┏━━

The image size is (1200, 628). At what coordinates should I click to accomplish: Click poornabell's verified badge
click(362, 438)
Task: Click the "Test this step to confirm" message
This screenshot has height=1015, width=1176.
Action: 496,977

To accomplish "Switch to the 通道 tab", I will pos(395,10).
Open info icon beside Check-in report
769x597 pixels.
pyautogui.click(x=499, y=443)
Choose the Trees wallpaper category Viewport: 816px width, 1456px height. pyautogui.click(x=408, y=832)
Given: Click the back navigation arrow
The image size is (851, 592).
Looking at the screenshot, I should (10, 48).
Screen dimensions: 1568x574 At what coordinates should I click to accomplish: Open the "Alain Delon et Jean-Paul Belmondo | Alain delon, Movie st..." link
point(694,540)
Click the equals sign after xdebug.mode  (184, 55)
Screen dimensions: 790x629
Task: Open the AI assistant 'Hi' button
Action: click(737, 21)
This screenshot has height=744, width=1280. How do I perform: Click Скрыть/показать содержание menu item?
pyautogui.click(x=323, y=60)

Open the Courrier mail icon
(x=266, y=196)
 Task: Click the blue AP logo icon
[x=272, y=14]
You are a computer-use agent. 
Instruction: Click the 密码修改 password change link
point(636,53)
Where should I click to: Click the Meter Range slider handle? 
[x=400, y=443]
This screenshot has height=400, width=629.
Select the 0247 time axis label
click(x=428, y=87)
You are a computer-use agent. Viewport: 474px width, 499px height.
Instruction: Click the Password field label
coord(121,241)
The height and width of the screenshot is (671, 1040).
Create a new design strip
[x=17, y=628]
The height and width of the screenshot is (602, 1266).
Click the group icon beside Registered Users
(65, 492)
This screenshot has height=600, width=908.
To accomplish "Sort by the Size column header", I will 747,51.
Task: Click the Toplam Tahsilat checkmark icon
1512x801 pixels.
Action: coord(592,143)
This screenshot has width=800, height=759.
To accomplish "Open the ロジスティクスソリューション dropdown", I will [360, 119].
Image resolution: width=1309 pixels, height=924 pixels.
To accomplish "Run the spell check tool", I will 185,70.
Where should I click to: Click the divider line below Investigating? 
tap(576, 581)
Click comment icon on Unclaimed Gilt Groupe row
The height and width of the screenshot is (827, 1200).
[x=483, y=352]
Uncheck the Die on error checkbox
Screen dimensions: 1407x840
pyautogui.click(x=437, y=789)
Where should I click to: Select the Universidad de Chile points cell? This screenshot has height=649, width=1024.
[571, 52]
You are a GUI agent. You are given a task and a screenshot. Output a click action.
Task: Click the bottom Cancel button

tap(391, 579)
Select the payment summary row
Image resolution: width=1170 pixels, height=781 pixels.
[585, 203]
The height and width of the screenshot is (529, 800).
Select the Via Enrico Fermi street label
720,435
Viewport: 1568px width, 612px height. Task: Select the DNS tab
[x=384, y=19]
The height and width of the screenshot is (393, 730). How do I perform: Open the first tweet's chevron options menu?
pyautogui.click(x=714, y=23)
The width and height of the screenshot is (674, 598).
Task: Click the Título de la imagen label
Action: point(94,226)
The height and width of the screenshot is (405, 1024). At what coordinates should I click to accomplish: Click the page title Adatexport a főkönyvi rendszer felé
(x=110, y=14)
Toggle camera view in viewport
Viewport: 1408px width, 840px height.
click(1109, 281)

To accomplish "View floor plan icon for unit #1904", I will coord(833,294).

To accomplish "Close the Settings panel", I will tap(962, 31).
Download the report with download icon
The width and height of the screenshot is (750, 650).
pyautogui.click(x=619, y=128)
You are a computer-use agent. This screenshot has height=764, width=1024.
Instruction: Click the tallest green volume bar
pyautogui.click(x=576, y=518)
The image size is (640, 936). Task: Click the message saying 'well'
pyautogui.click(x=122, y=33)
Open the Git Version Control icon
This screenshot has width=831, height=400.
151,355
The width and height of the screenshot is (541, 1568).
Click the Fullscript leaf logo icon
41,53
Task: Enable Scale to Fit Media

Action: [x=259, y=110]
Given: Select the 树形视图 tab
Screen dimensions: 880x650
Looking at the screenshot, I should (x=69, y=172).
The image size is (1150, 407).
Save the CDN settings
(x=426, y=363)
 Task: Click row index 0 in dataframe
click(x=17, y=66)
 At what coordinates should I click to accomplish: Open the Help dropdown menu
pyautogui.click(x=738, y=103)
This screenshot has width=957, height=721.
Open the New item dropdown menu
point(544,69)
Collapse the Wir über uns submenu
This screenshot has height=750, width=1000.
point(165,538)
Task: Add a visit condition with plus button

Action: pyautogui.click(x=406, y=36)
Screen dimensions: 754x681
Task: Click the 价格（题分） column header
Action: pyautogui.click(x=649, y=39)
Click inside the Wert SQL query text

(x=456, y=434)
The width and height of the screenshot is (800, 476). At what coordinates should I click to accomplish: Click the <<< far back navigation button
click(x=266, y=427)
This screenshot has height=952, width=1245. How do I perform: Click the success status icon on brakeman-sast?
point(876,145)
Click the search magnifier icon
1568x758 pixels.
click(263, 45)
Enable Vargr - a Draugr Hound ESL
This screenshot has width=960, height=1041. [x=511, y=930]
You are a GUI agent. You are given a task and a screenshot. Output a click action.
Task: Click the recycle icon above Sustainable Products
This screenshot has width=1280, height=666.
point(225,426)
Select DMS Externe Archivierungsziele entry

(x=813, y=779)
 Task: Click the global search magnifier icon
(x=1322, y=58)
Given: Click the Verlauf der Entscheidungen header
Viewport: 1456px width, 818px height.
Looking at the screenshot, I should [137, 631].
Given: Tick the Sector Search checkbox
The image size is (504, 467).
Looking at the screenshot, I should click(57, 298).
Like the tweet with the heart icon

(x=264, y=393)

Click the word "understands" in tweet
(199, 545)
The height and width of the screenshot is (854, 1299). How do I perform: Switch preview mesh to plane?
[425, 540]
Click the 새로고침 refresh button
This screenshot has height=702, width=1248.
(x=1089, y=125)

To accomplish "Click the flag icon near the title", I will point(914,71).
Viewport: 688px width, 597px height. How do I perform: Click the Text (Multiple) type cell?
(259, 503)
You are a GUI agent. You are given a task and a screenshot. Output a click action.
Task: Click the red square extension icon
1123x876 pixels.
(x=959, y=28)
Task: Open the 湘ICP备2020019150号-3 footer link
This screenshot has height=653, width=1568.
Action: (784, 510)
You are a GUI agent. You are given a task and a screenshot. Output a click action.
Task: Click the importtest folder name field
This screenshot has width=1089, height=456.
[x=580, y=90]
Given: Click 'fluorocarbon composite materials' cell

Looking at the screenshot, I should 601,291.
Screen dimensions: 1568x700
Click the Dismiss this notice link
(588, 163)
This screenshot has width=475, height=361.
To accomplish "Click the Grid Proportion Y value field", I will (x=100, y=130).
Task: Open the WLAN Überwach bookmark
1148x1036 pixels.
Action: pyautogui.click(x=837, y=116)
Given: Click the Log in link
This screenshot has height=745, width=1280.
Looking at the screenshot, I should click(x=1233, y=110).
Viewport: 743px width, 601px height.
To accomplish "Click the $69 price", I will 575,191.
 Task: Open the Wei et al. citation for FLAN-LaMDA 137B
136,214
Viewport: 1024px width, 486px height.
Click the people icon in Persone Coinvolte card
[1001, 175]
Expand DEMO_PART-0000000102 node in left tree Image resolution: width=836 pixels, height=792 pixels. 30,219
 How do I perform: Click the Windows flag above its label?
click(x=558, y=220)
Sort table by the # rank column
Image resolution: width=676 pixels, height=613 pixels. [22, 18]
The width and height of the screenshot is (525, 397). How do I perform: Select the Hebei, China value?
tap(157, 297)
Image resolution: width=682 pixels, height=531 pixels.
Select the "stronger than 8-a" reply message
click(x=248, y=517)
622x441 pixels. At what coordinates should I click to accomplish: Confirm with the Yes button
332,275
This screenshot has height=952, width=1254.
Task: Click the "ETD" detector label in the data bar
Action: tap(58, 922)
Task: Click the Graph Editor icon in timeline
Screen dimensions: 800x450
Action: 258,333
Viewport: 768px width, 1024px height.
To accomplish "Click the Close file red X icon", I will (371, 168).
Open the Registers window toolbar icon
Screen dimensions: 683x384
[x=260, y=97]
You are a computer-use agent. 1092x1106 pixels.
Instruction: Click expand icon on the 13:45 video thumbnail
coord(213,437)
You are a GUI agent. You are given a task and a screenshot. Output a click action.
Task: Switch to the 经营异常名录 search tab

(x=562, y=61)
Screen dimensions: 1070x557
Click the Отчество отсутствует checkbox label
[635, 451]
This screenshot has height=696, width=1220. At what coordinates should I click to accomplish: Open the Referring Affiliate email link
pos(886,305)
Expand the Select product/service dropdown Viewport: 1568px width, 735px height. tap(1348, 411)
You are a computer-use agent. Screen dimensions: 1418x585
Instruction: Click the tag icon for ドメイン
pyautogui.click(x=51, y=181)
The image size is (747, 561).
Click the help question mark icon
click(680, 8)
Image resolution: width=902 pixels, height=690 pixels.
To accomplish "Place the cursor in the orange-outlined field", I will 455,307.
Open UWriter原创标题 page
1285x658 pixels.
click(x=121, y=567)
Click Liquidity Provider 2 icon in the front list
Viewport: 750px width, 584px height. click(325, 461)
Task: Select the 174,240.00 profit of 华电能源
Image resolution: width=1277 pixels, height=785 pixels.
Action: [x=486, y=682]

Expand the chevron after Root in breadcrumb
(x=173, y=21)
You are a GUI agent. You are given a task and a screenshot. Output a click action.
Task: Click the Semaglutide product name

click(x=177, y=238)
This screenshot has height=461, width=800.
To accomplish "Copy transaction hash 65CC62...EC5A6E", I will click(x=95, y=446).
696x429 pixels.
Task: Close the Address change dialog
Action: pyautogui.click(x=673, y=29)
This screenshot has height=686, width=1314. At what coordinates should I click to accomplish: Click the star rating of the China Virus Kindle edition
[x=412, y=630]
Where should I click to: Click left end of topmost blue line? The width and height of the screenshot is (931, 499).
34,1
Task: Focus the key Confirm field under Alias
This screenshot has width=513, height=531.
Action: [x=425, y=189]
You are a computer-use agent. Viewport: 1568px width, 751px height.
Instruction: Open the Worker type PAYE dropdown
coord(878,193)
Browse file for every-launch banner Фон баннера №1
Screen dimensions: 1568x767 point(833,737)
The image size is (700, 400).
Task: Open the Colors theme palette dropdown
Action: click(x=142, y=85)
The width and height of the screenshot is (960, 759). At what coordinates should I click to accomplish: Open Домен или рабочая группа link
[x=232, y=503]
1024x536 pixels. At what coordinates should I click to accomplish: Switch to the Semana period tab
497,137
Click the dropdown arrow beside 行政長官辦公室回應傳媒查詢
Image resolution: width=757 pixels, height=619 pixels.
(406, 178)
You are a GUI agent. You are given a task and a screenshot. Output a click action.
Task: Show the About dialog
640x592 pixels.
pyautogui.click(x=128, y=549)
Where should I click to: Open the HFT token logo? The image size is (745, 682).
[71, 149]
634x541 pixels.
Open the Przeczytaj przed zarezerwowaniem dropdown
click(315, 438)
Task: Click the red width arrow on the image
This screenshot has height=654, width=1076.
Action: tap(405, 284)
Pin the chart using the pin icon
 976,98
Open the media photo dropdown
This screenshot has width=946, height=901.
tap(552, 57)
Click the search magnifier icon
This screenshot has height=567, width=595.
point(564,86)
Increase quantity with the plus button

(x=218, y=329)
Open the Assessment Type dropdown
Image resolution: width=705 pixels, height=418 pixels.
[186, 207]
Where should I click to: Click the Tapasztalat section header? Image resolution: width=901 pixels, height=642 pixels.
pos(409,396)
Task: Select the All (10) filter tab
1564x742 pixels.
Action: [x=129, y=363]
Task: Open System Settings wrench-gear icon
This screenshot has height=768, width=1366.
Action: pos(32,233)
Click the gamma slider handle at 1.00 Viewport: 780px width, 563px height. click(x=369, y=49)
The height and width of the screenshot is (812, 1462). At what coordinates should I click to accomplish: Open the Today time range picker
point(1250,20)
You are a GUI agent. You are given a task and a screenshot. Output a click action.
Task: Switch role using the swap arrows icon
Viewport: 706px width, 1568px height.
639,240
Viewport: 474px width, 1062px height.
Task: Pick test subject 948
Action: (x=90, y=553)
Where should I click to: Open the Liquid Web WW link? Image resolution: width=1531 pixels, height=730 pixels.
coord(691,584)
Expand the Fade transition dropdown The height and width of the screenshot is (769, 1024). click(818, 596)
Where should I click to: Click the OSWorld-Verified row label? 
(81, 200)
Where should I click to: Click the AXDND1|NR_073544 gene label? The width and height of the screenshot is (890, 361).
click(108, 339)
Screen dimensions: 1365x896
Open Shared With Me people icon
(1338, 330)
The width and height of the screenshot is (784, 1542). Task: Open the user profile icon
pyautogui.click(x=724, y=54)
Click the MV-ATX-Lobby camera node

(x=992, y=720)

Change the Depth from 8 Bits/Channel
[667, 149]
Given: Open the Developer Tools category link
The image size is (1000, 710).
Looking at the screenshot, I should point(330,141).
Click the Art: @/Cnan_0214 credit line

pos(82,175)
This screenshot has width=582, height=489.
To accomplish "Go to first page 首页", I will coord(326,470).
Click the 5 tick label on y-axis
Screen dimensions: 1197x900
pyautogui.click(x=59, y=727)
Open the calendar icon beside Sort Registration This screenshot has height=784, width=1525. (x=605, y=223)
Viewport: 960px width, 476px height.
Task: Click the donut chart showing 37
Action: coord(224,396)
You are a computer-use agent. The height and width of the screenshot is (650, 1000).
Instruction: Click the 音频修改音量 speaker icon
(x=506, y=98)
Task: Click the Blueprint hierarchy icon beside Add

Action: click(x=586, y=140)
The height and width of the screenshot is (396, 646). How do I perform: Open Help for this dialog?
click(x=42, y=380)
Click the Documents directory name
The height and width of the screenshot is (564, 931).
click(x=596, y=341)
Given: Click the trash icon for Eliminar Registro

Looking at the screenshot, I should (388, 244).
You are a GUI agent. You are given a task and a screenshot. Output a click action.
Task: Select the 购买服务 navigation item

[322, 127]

┗━━

**What this task involves**
For the word "category", tally the lines above that hold it and answer with the number alone.

**Response to the task**
2